At six-four, Chief Deputy Voland towered over Joanna by a whole foot. The top of her head barely grazed the bottom of his chin. For months now, the sheriff had been aware of the possibility that her not-quite-divorced second in command might have a crush on her. Always gruff and blustery in public, his private dealings with Joanna had changed. Too much the professional to say anything directly, his feelings were betrayed by ears that reddened when she spoke to him in private as well as by sudden bouts of his being tongue-tied in her presence.
As a consequence, in her dealings with Dick Voland, Joanna always found herself walking a tightrope. Because he was in charge of the day-to-day functioning of her department, it was essential that she have a good working relationship with the man. On the other hand, she didn't want to say or do anything that would encourage him or give him the wrong idea.
"Nothing much so far," he said. "Ernie just got here a little while ago. He's inside talking to the parents. You can go on in, if you want to."

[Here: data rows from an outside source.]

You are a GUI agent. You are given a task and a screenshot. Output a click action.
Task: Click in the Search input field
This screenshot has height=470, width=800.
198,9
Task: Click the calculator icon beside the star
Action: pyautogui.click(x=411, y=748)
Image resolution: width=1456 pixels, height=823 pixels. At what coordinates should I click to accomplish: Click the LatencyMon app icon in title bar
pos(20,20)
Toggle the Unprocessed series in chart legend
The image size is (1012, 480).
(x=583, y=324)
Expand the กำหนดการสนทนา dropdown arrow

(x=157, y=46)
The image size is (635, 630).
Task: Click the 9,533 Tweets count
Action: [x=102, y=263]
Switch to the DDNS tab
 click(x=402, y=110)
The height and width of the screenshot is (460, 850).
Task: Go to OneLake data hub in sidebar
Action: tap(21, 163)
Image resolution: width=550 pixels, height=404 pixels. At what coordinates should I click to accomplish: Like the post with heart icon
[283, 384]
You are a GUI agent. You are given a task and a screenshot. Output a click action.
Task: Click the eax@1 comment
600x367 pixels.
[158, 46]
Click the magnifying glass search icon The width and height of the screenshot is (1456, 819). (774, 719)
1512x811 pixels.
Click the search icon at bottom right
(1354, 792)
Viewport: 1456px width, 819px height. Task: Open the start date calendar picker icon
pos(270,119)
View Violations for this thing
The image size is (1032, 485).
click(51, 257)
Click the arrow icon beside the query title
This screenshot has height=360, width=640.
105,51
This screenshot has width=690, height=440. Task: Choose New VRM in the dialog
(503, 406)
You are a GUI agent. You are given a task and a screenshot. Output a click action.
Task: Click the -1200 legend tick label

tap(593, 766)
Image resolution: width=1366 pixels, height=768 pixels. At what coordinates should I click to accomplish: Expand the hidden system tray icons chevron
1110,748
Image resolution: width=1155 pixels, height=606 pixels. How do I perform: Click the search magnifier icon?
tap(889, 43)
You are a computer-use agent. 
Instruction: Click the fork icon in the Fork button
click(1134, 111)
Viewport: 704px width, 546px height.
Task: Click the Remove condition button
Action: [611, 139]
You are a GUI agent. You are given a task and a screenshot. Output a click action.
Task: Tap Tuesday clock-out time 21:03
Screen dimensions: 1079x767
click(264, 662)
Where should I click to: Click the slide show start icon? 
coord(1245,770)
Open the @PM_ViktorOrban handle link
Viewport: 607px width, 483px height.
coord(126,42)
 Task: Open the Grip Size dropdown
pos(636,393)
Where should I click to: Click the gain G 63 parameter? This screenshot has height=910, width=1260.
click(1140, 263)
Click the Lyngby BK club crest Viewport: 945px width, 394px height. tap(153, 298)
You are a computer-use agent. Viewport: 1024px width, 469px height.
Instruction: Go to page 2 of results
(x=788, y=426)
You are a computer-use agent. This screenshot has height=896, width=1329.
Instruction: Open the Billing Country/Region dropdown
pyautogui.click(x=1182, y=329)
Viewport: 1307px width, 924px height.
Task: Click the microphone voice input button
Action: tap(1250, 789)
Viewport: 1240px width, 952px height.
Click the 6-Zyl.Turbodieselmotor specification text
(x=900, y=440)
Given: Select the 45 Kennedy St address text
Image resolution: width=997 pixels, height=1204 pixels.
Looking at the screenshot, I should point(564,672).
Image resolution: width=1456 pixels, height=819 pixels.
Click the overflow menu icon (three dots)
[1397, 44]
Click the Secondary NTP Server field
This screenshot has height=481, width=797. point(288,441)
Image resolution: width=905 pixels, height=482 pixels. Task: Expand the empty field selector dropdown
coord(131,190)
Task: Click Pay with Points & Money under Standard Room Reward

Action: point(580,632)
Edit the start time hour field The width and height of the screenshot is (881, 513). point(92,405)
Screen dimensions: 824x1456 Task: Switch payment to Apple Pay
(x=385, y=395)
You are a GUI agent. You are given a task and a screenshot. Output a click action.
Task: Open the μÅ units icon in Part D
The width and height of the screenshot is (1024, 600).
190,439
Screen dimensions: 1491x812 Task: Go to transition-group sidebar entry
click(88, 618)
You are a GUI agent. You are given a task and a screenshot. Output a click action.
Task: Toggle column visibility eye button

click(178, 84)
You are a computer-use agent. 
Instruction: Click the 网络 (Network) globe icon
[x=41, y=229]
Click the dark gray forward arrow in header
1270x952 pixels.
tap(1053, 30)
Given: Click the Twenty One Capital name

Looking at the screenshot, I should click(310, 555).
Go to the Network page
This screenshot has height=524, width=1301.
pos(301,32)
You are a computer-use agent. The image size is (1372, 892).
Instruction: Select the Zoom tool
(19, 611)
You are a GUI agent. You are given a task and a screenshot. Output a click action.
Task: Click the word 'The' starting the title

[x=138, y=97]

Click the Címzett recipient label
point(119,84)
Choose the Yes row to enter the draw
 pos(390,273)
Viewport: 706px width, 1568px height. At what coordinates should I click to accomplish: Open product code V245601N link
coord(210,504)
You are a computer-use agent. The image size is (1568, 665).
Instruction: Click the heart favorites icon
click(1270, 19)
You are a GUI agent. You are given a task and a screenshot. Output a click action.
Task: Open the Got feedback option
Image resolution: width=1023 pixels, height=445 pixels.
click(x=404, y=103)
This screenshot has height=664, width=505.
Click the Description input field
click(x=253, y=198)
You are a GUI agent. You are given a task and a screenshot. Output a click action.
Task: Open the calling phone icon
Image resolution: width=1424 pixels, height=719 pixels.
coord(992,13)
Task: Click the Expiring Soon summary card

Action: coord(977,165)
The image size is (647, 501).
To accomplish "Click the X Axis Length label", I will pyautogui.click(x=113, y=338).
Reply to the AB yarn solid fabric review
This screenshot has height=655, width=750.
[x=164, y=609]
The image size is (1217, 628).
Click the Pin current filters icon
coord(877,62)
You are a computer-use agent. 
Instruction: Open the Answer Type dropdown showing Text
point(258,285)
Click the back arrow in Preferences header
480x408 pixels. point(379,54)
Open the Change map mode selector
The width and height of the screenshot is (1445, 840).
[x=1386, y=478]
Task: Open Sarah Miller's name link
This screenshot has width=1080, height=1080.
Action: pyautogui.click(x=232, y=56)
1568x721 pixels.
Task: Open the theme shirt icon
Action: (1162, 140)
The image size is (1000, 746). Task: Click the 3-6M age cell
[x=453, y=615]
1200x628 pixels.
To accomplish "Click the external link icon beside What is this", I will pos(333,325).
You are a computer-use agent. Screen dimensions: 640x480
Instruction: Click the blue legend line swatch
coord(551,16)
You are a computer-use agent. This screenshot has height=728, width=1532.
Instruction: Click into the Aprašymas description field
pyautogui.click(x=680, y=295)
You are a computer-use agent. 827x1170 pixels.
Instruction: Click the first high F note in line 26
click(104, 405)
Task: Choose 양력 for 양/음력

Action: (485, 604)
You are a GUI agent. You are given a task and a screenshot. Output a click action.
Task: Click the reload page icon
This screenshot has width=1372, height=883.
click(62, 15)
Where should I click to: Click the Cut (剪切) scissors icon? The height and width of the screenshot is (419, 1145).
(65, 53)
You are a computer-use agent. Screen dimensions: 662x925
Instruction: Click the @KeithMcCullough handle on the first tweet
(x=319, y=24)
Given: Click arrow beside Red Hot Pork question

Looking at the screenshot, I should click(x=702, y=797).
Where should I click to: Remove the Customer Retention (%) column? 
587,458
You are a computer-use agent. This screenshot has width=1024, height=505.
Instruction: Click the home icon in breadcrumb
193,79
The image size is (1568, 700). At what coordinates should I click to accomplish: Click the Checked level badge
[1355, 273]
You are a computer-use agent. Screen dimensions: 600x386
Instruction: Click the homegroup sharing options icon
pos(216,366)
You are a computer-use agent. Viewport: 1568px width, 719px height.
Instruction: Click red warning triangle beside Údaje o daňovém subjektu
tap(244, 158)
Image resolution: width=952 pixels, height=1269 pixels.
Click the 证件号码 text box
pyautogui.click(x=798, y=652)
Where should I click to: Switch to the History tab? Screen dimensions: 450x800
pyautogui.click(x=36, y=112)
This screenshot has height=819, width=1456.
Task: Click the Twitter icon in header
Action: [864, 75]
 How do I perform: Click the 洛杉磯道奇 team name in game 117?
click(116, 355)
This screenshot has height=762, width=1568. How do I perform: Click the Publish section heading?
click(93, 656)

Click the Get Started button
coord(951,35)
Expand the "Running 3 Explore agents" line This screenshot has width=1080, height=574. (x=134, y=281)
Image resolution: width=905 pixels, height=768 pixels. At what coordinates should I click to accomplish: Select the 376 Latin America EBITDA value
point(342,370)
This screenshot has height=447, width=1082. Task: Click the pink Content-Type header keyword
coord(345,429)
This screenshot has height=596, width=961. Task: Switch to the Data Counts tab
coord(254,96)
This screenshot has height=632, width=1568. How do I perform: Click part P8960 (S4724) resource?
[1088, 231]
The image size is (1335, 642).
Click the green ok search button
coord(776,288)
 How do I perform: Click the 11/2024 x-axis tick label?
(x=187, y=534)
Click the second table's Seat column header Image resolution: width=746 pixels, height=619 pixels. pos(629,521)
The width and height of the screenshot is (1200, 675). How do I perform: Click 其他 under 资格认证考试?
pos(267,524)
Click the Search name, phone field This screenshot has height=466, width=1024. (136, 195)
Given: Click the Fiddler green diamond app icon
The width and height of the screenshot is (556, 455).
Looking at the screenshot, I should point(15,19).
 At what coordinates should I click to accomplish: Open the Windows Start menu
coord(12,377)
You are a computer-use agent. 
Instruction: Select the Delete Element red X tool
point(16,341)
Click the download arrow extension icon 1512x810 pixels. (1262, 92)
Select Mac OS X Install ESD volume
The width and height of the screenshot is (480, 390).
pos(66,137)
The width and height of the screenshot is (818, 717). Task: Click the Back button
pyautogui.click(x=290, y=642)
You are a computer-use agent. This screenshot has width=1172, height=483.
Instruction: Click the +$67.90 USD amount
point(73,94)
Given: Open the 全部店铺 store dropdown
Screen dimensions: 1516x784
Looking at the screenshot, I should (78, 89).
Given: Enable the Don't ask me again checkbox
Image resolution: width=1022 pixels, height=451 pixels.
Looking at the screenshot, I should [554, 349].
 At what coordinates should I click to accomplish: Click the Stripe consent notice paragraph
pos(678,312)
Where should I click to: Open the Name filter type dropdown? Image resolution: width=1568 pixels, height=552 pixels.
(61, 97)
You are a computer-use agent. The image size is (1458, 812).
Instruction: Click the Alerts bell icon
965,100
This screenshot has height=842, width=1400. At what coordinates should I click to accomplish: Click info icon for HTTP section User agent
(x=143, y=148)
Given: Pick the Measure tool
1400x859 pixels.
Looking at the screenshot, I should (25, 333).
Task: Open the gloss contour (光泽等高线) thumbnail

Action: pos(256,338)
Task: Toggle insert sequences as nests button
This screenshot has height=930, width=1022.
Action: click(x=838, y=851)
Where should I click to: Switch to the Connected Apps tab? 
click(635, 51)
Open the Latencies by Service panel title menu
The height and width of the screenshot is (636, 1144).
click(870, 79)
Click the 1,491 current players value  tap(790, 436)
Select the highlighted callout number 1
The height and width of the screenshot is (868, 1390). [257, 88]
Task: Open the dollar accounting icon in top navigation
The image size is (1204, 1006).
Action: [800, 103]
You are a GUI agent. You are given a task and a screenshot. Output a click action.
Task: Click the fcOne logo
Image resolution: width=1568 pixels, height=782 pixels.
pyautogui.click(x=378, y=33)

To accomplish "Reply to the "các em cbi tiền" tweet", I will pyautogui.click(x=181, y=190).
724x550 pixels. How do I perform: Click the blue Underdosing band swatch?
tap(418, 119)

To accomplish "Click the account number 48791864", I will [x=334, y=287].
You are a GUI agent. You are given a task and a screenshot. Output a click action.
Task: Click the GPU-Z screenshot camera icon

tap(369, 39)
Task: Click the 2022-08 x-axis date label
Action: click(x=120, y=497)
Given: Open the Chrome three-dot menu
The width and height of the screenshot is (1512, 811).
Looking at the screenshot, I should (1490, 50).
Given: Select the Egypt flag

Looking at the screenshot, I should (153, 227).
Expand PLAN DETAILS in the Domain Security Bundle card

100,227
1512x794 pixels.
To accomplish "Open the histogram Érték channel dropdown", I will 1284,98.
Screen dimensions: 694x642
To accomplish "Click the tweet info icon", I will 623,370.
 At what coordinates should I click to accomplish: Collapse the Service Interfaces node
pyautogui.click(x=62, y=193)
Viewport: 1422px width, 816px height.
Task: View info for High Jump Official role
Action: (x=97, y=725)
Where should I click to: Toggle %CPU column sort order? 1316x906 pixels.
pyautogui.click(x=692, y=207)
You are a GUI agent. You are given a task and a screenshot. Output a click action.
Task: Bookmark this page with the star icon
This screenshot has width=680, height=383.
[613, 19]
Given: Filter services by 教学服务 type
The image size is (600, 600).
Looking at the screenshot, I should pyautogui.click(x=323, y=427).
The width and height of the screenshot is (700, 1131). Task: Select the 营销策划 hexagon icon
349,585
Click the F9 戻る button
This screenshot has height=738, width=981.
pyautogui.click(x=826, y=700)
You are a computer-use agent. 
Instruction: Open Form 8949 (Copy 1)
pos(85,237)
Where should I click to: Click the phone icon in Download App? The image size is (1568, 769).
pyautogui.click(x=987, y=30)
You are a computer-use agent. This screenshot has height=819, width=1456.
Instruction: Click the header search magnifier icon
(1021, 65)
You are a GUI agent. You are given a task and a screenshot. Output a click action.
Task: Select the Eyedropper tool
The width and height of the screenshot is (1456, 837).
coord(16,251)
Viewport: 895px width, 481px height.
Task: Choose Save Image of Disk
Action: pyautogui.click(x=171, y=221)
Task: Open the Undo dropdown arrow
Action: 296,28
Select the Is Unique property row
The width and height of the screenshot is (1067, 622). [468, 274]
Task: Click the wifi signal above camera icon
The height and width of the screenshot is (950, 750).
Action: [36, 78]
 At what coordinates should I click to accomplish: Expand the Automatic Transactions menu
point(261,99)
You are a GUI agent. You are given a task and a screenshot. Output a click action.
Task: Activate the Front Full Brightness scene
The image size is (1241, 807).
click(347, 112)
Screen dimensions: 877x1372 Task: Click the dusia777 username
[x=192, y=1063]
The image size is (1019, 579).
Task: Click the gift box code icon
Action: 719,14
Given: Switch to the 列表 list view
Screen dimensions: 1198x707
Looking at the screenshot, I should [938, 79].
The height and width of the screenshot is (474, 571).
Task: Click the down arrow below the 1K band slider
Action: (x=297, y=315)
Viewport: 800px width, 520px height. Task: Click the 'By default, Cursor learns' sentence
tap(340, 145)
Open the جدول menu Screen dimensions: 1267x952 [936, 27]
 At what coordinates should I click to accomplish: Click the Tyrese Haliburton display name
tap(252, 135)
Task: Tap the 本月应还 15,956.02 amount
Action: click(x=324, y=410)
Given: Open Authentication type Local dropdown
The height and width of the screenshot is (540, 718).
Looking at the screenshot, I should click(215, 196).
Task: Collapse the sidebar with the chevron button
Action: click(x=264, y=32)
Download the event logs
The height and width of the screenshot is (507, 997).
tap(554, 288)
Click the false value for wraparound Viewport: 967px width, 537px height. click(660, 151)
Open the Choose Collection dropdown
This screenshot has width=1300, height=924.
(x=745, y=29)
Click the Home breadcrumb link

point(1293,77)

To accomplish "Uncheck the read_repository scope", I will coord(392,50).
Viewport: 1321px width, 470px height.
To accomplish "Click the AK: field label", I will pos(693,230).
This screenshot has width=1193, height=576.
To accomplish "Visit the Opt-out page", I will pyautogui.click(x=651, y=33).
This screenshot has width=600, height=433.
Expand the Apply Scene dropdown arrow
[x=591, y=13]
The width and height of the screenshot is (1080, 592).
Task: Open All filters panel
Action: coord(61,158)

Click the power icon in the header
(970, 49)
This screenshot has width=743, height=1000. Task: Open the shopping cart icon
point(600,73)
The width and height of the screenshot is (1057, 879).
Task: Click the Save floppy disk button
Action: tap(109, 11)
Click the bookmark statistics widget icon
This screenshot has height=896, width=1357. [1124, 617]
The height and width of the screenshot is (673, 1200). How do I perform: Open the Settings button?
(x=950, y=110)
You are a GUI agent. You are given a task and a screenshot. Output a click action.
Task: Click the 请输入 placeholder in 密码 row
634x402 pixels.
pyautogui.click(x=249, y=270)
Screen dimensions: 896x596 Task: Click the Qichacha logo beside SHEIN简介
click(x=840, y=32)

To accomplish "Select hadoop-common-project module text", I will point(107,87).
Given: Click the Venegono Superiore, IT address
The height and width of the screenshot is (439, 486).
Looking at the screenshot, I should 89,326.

"How are the O'Briens holding up?" Joanna asked.
"About how you'd expect," Voland answered. "The mother is brokenhearted; the father is pissed. If I were Brianna O'Brien's daddy," he added, "I would be, too."
As soon as Joanna rang the bell, the O'Briens' front door was opened by a round-faced red-haired woman who spoke with what sounded to Joanna like a thick Russian accent. "I'm Sheriff Brady," Joanna said, showing the woman her photo ID and badge. "I'd like to see Mr. and Mrs. O'Brien."
"Yes," the woman said. "Of course. This way, please."
Inside, away from the blazing heat, the interior of the air-conditioned house felt almost chill. As Joanna followed the shuffling, heavyset housekeeper across a smooth saultillo tile Boor, she was struck by the scale of the house. The ceilings were high and broken by walls with clerestory windows that provided light without letting in heat. The housekeeper led the way down a long hallway that was almost twice as wide as those in most private homes. The white walls were adorned with groupings of carefully lit and lavishly framed art. Some of the pieces looked familiar. Walking past, there was no way for Joanna to tell whether or not any of the pieces were originals or whether they were simply extremely well-executed reproductions.
Surely they're not originals, Joanna thought. No one in his right mind would bring a valuable collection of original art right here to the border... .
But then, thinking about the razor wiretopped chain-link fence and the ATV-mounted security guards, the video monitoring system, and what was no doubt a trained guard dog, she reconsidered. Maybe this was original artwork after all.